The other thing our leaders must do in the lead-up to Brexit, is to avoid any expressions of elitism.
The Brexit vote was a product of a number of factors, some social, others economic and even emotional. One of those was an anti-establishment feeling; a sense that the governing classes were ignoring the needs of the people who had elected them.
This same “out-of-touch” viewpoint was boosted by the MPs expenses scandal of a decade ago. It now affects other major institutions in British society, including the courts, the police, business and the media. Since the great recession, it has contributed to a general trust deficit which casts a shadow at times over almost every foundational British institution.
Arguably, the EU did not help itself win favour prior to (and following) the Brexit vote. In recent decades, the EU has time and again over-stepped the mark where national sensibilities – if not sovereignty – are concerned. Its top layer has behaved with an attitude of exclusion.
Some of its most outspoken leaders have pushed not only an openly federalist agenda. This despite the fact that federalism was never a major plank of the Union for which member states signed up.
“Ever closer union” has long featured in EU and EEC documents, but has never been clearly defined in any official way. Yet from their personal pronouncements, we can see that some career EU leaders want it to mean “European empire”.
Going into the referendum, many Europhiles within the UK – myself included – considered ever closer union to be a good thing if it meant a close-knit trading group of interdependent nation-states. But we were less enthusiastic about an ever closer political union, with largely unelected bureaucrats at its apex.
The EU has sometimes brazenly ignored the results of national referenda on new treaties. It has clumsily sidestepped rejection using technicalities. The EU has had its fair share of successes – most notably in promoting internal travel, dialogue, trade, security and above all peace. These should not be underappreciated – especially the last.
Most recently, though, it has shown arrogance in its initial handling of the migration question and in its efforts to solve common problems through elitist back-channel tactics. Angela Merkel’s negotiations with Turkey, for example, were well intentioned, but they were perceived by some citizens in the EU as unrepresentative and unsupportable.

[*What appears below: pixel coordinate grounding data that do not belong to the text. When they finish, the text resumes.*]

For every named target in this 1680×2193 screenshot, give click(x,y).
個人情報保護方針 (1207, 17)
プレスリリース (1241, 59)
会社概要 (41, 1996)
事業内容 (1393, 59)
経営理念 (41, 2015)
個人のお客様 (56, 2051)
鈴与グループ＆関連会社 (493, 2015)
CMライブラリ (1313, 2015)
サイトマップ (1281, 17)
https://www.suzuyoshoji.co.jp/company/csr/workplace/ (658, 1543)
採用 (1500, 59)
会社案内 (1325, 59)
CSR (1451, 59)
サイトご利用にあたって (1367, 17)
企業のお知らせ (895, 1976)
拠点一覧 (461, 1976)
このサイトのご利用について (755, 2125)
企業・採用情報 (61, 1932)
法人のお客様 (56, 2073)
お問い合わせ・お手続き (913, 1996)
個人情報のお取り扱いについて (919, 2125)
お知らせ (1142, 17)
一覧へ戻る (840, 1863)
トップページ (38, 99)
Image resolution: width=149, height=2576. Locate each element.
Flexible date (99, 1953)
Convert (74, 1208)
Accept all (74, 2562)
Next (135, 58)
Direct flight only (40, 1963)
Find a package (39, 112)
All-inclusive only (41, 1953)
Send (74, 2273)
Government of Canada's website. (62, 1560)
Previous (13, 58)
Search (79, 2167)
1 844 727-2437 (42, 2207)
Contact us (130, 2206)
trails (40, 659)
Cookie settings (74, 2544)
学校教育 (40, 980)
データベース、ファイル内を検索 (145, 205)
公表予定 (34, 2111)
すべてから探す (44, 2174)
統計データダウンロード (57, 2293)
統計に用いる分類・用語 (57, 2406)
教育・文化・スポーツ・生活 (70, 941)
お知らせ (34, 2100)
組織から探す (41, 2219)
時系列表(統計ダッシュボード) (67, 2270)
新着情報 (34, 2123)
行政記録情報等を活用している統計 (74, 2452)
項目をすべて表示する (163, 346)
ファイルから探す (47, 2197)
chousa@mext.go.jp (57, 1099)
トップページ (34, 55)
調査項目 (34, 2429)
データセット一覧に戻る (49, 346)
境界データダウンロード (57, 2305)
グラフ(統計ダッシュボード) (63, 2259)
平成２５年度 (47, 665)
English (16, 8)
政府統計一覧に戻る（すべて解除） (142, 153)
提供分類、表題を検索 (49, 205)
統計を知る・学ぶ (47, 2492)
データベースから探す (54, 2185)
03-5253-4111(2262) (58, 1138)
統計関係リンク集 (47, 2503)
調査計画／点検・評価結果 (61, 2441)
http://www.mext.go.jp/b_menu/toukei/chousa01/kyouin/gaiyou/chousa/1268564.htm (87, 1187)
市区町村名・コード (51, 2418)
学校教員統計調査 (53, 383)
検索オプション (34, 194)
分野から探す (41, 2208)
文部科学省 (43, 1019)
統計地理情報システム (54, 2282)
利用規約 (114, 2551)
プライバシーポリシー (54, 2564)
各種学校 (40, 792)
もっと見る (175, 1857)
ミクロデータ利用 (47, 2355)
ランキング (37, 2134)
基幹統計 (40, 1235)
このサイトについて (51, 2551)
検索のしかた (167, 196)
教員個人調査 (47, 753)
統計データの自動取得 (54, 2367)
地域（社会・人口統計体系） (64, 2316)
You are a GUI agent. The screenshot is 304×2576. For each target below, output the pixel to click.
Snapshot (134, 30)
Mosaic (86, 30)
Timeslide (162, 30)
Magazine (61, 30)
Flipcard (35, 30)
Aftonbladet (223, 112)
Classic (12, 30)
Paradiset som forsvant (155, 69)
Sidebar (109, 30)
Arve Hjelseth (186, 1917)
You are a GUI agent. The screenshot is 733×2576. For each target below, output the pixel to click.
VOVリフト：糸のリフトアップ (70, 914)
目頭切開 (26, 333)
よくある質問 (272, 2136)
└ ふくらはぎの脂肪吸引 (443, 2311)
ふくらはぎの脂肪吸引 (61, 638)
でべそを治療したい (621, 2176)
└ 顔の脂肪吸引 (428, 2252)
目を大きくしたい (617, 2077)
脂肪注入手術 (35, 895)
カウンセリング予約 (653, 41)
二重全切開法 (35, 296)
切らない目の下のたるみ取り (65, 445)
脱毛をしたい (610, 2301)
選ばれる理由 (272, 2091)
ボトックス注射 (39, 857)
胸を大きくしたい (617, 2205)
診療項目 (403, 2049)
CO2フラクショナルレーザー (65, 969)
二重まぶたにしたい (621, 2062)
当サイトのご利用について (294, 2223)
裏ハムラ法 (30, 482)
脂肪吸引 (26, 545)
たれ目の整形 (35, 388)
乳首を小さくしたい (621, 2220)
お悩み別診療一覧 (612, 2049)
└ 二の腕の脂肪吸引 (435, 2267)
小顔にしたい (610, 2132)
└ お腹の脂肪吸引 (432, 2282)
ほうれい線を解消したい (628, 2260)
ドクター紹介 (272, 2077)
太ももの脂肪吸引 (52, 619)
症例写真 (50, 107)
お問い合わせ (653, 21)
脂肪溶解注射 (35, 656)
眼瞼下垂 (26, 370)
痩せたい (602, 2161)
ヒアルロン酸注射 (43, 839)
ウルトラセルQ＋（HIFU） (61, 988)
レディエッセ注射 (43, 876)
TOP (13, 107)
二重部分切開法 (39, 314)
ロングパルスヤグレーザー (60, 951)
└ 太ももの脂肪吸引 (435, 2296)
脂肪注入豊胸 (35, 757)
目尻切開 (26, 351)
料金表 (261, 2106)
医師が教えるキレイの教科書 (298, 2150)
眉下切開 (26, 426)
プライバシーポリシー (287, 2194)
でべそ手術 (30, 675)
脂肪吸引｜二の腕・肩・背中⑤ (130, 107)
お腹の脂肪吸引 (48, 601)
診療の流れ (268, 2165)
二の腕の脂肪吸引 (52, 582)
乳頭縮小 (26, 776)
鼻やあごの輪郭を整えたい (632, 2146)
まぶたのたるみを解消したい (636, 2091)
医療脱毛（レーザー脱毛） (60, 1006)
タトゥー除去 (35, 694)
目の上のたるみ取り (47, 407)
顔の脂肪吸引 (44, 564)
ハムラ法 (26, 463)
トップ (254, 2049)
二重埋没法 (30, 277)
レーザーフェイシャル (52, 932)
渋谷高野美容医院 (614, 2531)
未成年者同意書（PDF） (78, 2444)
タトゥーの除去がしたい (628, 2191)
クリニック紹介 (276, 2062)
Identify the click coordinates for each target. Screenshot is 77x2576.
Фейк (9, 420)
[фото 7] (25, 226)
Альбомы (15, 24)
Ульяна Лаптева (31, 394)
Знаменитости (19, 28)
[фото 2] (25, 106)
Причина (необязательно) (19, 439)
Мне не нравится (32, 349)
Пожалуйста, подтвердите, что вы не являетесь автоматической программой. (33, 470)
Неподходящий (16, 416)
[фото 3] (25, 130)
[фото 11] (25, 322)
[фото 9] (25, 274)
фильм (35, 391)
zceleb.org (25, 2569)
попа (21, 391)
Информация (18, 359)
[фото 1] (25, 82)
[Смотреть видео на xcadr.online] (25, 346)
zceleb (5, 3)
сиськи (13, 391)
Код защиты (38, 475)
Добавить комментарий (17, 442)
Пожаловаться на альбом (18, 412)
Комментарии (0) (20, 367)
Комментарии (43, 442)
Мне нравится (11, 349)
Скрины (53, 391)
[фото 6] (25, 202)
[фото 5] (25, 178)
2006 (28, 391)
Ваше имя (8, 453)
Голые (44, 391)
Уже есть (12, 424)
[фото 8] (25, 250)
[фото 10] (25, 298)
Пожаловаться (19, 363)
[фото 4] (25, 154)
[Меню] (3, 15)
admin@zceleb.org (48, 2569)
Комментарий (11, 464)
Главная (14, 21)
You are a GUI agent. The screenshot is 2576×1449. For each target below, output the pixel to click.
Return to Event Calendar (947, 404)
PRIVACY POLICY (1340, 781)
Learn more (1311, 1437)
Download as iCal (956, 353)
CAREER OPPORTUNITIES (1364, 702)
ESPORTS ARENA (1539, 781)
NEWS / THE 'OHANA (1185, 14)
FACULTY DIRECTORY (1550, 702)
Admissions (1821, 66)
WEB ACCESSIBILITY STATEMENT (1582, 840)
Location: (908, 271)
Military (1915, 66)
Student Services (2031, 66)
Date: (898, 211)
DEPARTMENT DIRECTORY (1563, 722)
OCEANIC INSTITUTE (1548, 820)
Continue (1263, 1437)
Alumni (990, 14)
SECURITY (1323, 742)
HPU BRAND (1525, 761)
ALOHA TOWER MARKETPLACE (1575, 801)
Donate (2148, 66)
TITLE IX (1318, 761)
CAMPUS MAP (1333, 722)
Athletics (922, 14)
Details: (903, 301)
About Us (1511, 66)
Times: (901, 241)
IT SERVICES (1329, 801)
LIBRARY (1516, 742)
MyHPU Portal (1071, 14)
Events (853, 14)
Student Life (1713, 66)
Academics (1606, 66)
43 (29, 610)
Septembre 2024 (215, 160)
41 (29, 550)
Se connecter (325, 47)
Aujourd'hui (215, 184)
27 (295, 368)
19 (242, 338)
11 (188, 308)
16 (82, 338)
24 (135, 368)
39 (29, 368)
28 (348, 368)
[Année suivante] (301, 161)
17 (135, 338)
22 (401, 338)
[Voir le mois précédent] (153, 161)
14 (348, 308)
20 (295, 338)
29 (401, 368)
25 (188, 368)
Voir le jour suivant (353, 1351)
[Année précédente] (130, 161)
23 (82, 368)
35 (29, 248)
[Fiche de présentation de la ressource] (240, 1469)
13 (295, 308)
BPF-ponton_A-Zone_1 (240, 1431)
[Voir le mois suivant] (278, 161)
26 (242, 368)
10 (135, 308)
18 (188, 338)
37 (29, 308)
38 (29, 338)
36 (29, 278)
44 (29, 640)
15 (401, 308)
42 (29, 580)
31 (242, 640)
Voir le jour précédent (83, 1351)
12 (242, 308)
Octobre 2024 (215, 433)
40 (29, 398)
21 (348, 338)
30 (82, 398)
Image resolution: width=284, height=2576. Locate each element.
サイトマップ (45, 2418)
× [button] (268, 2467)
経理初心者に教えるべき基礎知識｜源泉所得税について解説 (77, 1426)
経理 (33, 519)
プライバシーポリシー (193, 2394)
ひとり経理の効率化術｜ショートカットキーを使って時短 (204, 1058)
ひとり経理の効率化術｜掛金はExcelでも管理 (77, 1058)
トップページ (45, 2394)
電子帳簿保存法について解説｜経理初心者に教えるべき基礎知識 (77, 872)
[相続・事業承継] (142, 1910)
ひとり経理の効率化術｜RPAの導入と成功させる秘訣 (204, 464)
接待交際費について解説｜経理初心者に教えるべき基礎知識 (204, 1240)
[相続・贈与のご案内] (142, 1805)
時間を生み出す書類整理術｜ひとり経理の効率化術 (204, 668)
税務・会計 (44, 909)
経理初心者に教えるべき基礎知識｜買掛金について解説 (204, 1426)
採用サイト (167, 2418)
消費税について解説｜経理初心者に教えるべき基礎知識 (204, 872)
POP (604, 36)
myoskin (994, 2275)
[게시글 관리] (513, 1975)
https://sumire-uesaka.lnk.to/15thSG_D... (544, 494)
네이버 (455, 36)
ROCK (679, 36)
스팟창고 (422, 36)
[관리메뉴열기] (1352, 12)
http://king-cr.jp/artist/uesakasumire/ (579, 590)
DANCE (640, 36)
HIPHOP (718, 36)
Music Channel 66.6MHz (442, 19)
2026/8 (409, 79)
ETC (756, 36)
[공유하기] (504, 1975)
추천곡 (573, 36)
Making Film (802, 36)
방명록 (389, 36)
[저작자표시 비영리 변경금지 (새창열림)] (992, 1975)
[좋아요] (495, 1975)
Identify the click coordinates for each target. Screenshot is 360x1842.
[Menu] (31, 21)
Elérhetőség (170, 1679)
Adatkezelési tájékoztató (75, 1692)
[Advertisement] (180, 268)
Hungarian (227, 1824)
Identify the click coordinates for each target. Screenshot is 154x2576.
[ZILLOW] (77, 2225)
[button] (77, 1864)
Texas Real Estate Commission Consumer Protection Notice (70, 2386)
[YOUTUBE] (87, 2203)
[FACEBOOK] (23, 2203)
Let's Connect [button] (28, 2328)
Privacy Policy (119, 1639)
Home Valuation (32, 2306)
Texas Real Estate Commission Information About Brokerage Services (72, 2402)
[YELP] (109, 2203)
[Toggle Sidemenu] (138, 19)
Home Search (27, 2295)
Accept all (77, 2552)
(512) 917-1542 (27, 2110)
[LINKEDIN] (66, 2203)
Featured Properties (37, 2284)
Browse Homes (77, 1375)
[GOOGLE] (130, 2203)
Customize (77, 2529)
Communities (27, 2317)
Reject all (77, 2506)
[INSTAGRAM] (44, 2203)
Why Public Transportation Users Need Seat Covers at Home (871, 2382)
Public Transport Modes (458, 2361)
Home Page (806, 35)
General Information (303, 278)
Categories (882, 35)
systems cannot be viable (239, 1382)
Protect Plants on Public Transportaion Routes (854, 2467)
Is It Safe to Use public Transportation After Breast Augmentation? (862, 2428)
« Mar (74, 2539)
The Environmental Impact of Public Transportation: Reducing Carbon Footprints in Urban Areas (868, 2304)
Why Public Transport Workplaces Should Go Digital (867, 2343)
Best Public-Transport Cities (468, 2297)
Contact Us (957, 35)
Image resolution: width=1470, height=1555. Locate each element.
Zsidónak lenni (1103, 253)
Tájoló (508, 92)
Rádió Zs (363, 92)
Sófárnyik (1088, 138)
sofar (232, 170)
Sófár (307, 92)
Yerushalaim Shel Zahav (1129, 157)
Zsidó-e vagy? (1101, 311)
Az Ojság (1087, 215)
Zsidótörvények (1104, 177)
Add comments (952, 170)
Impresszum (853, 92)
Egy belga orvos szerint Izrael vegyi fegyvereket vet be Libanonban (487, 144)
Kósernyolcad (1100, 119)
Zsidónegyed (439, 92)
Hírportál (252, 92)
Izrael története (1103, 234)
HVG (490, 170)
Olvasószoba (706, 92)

During the UK’s referendum, this perceived arrogance made it hard for some friends of the EU to make a case in its defence.
If Britain’s domestic politicos are to navigate the choppy waters of Brexit, they will need to shape negotiation positions that are inclusive in tone and intent, while not vague in terms of strategic goals.
They will need to promote friendship with the EU and an ongoing commitment to the common good for Europe as a whole, refusing to see negotiation as a zero-sum, winner-takes-all game.
They must do this, though, without backing down on bottom-line negotiating positions. There must be none of Barack Obama’s talk of “red-lines”, which turn out to be nothing more than pink smudges.
In the immediate wake of the Brexit vote, I reflected that the British spirit of pluck in times of deep uncertainty has become legendary. The UK’s ability to produce highly creative entrepreneurs, inventors and disruptive thinkers has earned kudos the world over. It’s high time those qualities were embodied in and projected by the nation’s leaders.
Our government will need to promote unity, but it cannot please everyone – and it shouldn’t waste time trying. Mrs. May shows signs of being up to the task. Let’s hope her Cabinet, Party and Parliamentary colleagues will also rise to the occasion and inspire us, as one diverse yet cohesive nation, to do the same.